__WHAT TO PRODUCE__
Pick out every line in the rows below that contains the string "legend", matching its case exactly, and copy each of those lines.

++++ MATERIAL FOR THIS EXERCISE ++++

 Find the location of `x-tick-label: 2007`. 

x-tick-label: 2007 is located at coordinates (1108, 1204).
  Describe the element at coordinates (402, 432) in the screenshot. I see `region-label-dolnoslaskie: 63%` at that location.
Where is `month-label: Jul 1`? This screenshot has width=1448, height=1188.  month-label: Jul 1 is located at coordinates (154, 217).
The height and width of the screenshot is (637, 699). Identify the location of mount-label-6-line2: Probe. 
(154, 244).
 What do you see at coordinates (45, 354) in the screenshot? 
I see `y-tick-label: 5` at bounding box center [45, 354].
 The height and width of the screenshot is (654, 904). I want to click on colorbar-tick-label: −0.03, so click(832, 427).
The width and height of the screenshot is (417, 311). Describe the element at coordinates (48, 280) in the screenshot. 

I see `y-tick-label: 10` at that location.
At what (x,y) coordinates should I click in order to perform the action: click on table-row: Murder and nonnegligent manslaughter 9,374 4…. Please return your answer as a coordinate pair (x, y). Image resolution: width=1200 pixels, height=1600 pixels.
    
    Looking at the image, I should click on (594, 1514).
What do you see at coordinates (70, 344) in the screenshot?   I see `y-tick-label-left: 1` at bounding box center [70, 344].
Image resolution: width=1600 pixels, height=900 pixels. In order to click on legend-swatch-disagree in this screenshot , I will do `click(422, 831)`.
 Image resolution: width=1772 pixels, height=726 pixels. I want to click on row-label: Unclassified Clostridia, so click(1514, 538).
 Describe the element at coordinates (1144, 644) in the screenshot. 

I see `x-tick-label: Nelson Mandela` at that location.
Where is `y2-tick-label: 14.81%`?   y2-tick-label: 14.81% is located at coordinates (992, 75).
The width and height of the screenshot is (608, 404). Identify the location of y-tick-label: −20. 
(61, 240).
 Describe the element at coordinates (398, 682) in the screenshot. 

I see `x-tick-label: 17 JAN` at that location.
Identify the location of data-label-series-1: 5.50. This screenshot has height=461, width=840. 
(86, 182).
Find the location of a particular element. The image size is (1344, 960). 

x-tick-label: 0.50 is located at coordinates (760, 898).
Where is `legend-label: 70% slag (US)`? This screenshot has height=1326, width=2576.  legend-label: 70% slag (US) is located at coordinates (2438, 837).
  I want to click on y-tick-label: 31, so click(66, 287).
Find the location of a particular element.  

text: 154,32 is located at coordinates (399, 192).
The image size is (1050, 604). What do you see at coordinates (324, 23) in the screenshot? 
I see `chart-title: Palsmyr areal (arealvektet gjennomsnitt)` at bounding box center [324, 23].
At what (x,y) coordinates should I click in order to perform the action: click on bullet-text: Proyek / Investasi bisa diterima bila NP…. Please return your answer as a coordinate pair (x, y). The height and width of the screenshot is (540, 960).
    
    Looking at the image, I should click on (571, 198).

++++

__EXERCISE ANSWER__
Image resolution: width=1600 pixels, height=900 pixels. In order to click on legend-swatch-disagree in this screenshot , I will do `click(422, 831)`.
Where is `legend-label: 70% slag (US)`? This screenshot has height=1326, width=2576.  legend-label: 70% slag (US) is located at coordinates (2438, 837).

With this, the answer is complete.